I think they're probably a dismissive-avoidant, while I'm a fearful avoidant, and this conflict between us ultimately boils down to, "We need to stop dancing around the subject and decide what we are to each other". I'm trying to use this time to work on myself, heal my attachment wounds, focus on my career, make healthier choices, and move with intention - and it's working, objectively speaking I've been making amazing strides that I wouldn't have thought possible even a year ago - and I know that sometimes no-contact is needed, but I won't pretend like I don't miss them dearly. Often I still found myself wishing I could share my joy with them, share the experiences I had while I was away, wishing they could have been there with me.

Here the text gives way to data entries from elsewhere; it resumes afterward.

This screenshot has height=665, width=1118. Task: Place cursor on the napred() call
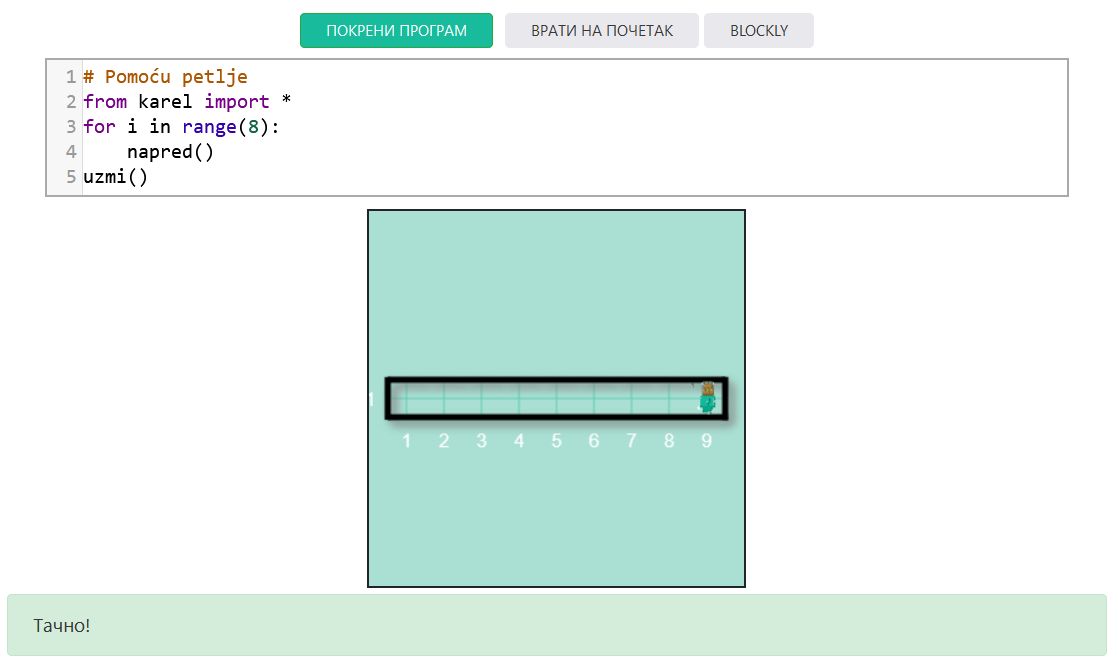pos(170,152)
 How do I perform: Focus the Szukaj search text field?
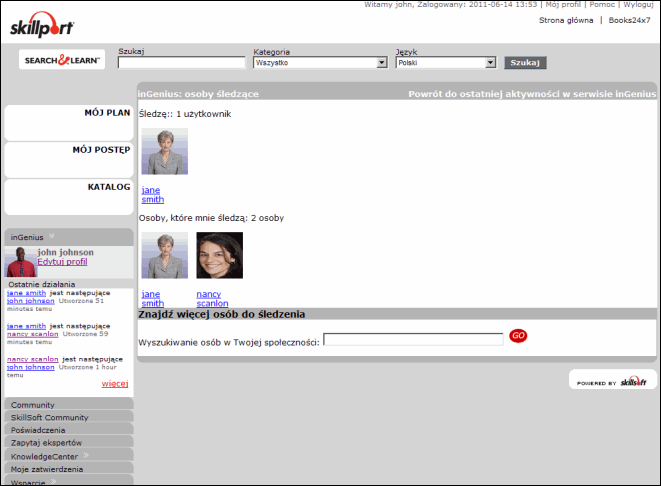coord(182,62)
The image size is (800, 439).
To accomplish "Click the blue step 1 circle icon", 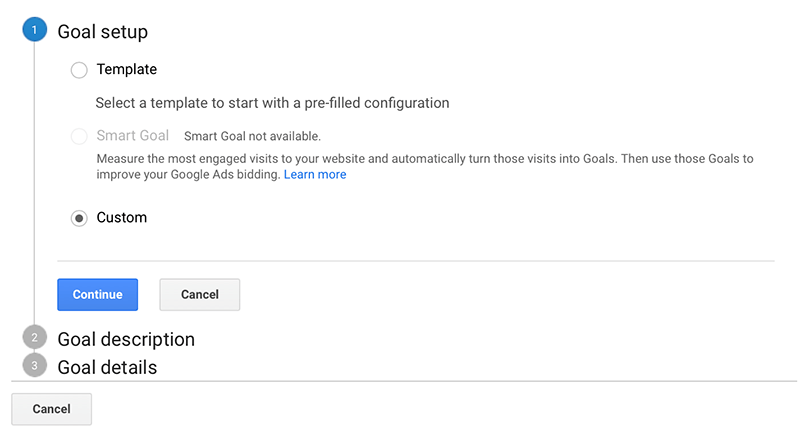I will [x=34, y=31].

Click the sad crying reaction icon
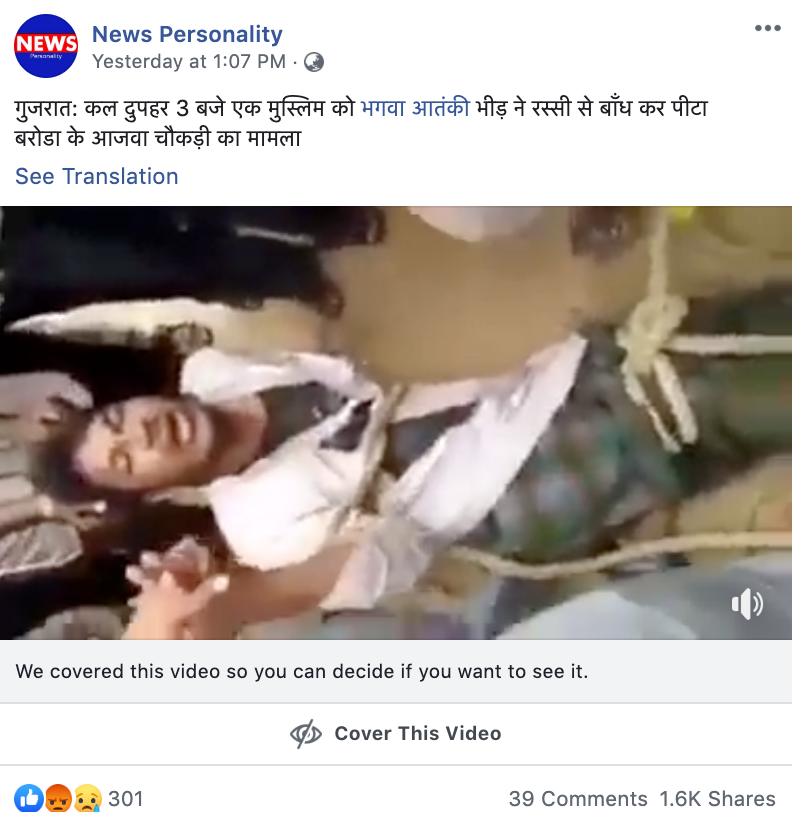[x=87, y=798]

Genuinely, I do not want to lose them, and my anxious/fearful side is in full panic mode because a LOT of big changes plus some heavy family news hit me all at once, meanwhile the one person I want to talk to the most clearly is struggling with a lot in their own life... and truly, I wish that I could be there for them just as much as I wish they could be here with me. It isn't even that I don't have anyone I can talk to about it, it's that it's increasingly getting so complicated to explain our relationship in the first place that the only way we can cut through the noise is by having an honest, vulnerable dialogue with each other.
We need this time apart, truly I think we need it before we can move forward, but it still sucks and I hate having to go through the long and arduous wait.
Anywag thanks for letting me rant here, I'm gonna try to get to sleep bc I have an interview in the morning.